The U.S. Senate has tapped the Internet Archive to join the Federal Depository Library Program, inserting the San-Francisco nonprofit into a 1,100-member network that preserves and distributes government documents. The designation, conveyed this week in a letter from Sen. Alex Padilla (D-Calif.) to the Government Publishing Office, gives the 28-year-old digital library direct, routine feeds of congressional reports, agency budgets, regulatory filings and other federal publications that are all in the public domain.
A Digital-First Depository
Unlike most depository libraries—which still juggle pallets of paper and microfiche—the Internet Archive’s collection lives almost entirely online. Founder Brewster Kahle said the new status “gets us closer to the source,” allowing the Archive to ingest files straight from GPO pipelines instead of waiting for partner libraries to ship boxes or upload scans. Users will see many records appear on Archive.org the same day they hit Capitol Hill’s document servers, searchable alongside the group’s Wayback Machine snapshots of now-deleted .gov pages.
Why It Matters Now
The upgrade lands as researchers and journalists scramble to track policy shifts under the Trump administration’s second term, which has already removed diversity and climate data from several federal sites. “A modern depository that’s web-native gives the public an insurance policy against vanishing records,” said James Jacobs, a government-information librarian who advises Free Government Information, a watchdog group.
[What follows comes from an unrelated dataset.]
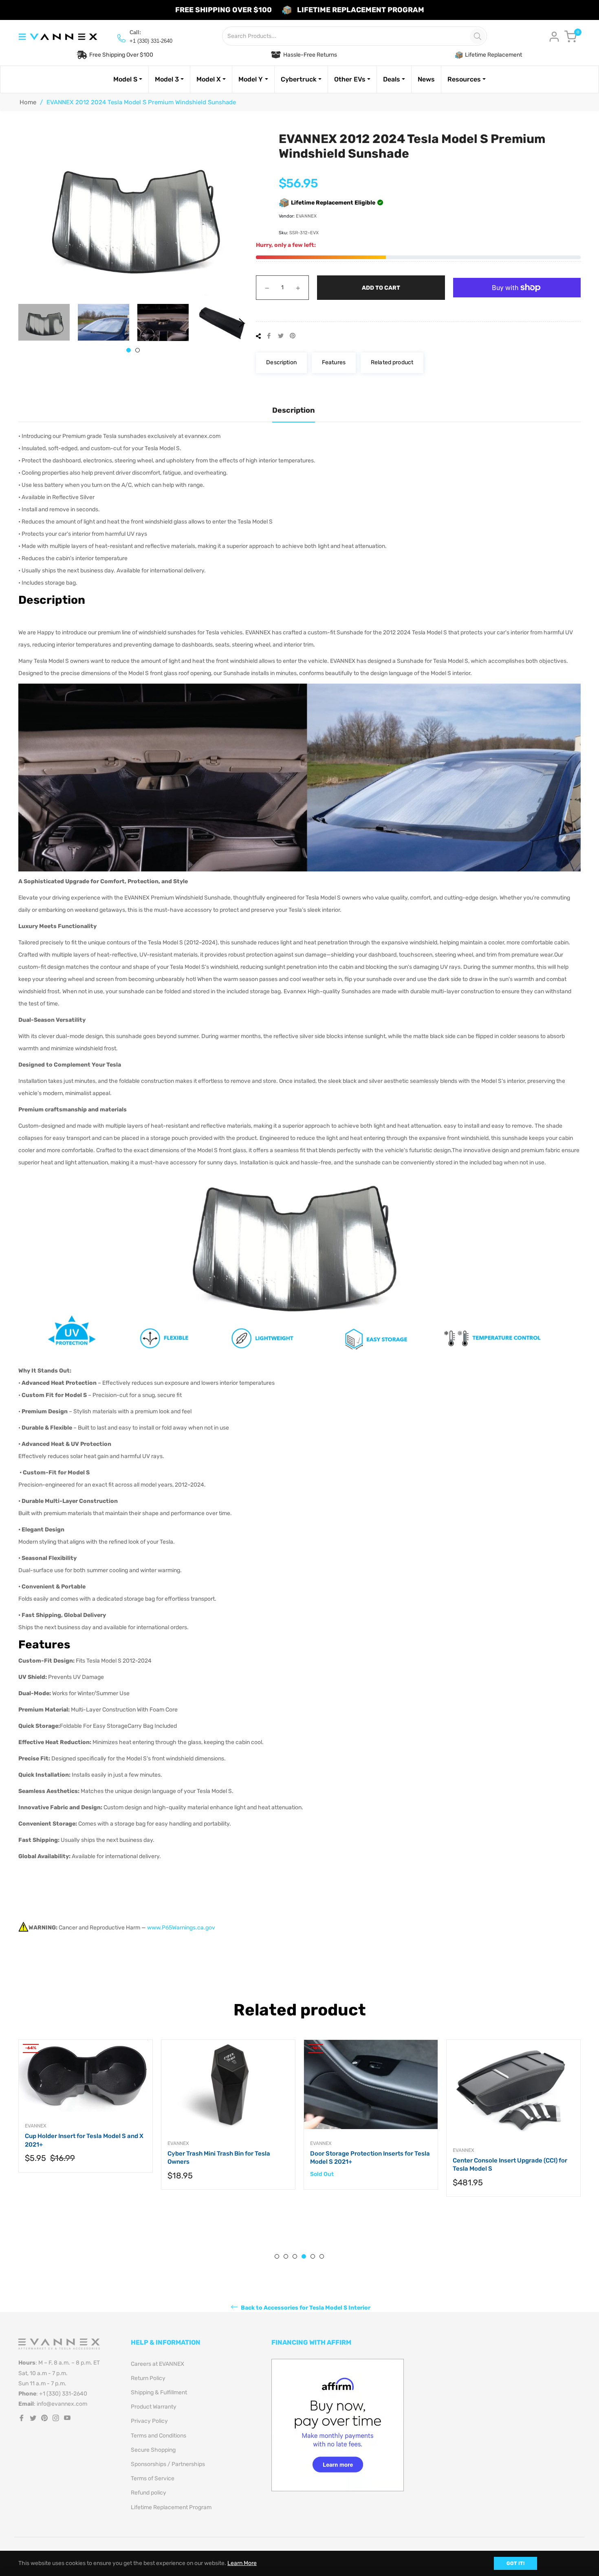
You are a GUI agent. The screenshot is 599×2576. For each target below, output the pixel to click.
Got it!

Padilla framed the move as a way to “eliminate barriers” for communities without easy access to brick-and-mortar collections.
Legal Clouds Still Loom
The depository badge does not shield the Archive from escalating copyright fights. In September 2024, the U.S. Court of Appeals for the Second Circuit upheld a lower-court ruling that its controlled digital-lending program infringes publishers’ rights, forcing the site to remove more than 500,000 e-books and putting potential damages above $600 million. A separate lawsuit from major record labels over the “Great 78 Project” could push liabilities past $700 million. Kahle has vowed to continue appealing but conceded in a recent blog post that the organization is “lawyering on multiple fronts while still trying to serve readers and historians.”
For now, the federal imprimatur underscores Congress’s reliance on the very platform publishers are suing. As Padilla wrote, the Archive has already logged nearly one trillion archived web pages. “That’s not just a testament to what libraries can do,” Kahle added in a statement to KQED, “but to what open governments can share with an educated populace”.